= Arrow Factory =

Defunct Independent Art space

Arrow Factory was an independent artist-run space located in Beijing. It was active between 2008 and 2019. The 15-square-meter space hosted site-specific exhibitions, performances, actions, interventions, and happenings, and offered a model for low-budget and experimental art making. The space was located in Jianchang Hutong inside the Second Ring Road in Beijing and used to be a vegetable stand before it was active as an art space.

The space had a storefront to display artwork and exhibitions were accessible to the public twenty-hour-hours a day.

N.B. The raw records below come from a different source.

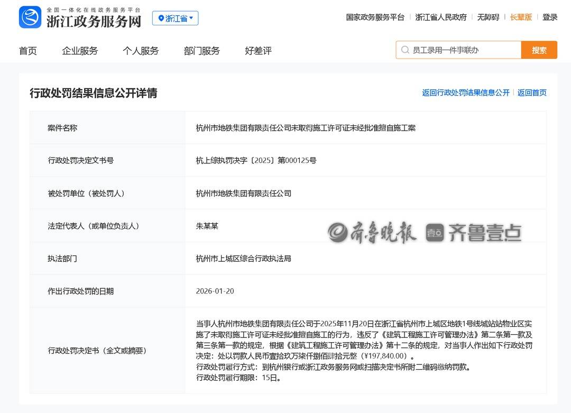
Task: Click the 浙江政务服务网 site title text
Action: [x=94, y=21]
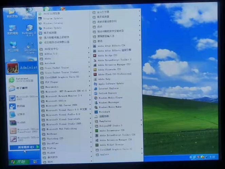Open Adobe Bridge CS3
This screenshot has height=169, width=225.
coord(107,55)
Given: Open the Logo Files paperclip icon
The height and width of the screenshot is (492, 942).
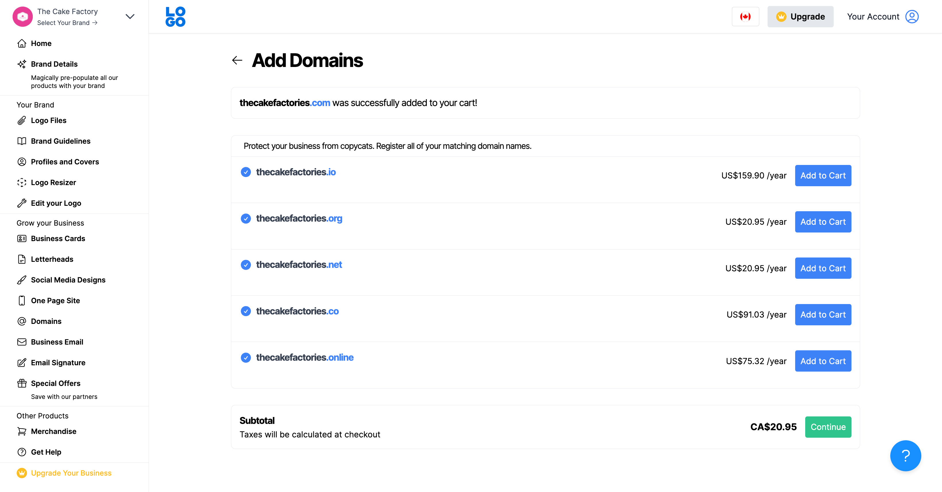Looking at the screenshot, I should 22,120.
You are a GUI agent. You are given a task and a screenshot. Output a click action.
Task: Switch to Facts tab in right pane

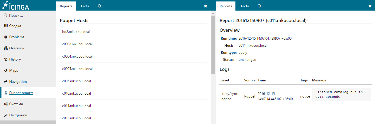click(x=245, y=6)
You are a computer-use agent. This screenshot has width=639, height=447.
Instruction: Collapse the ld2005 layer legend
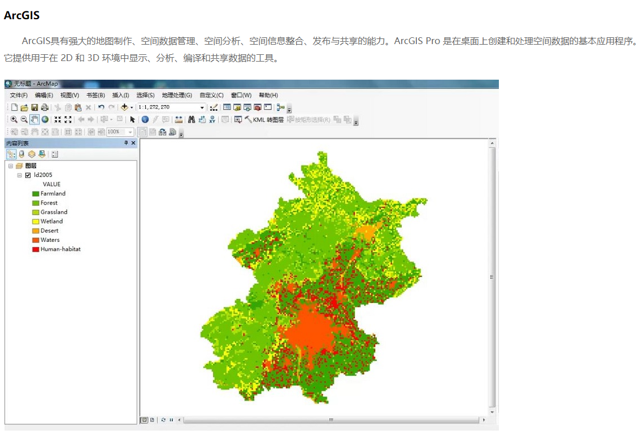click(x=19, y=175)
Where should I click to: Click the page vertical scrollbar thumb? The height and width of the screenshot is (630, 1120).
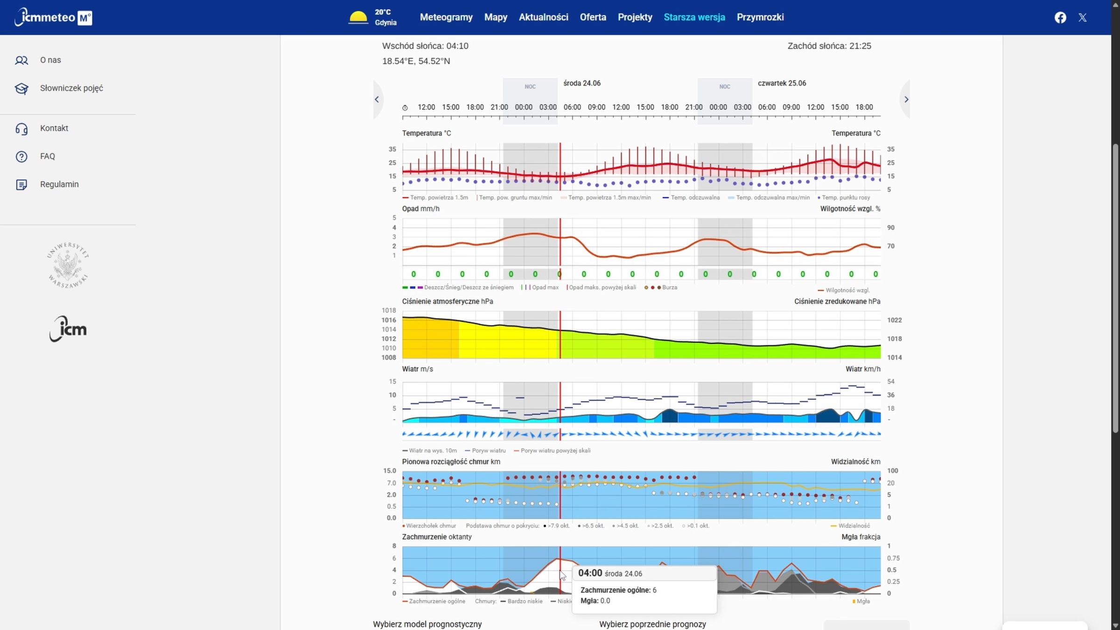click(x=1115, y=288)
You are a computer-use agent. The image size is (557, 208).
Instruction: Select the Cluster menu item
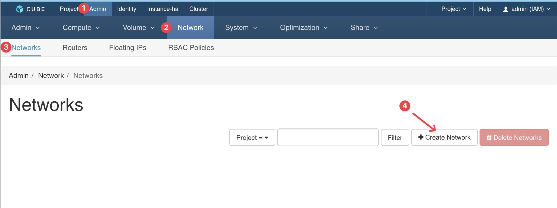(x=199, y=9)
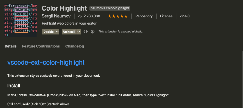Click the vscode-ext-color-highlight heading link
The width and height of the screenshot is (243, 108).
(46, 62)
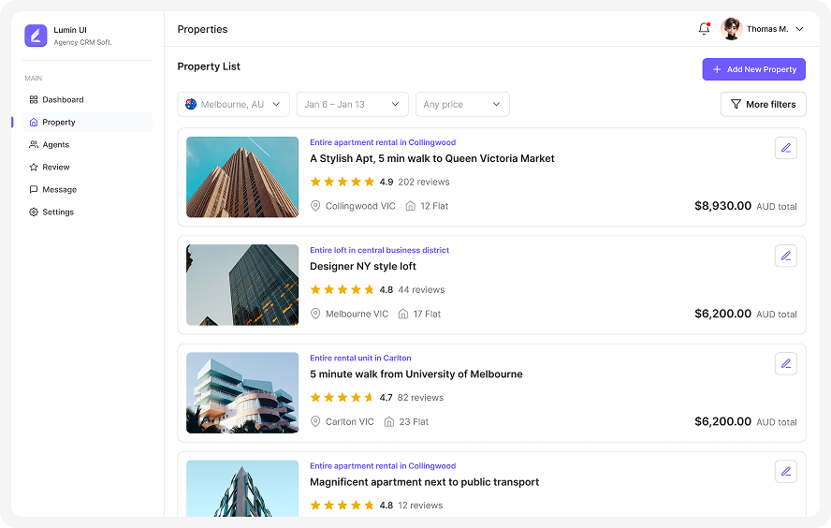Open More filters button
This screenshot has width=831, height=528.
pyautogui.click(x=763, y=105)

It was a self-reliant and non-commercial enterprise. The projects often hosted local residents, shopkeepers, and restaurant owners. During its 11.5 years of operations, Arrow Factory organized programs with many notable artists including Yan Lei, Nie Mu, Wei-Li Yeh, Liu Wei, Lin Yilin, and Ken Lum.

The founders include artist Rania Ho, artist Wang Wei, artist Wei Weng, and curator Pauline J. Yao. Artist Wei Weng stepped away from the project in 2009.

Arrow Factory ceased operations in October 2019 after they were required to curtain off their storefront by the local housing office. This request was part of Beijing's new urban policies at that time, which aimed at replacing small and low-end enterprises, including "non-capital functions and features."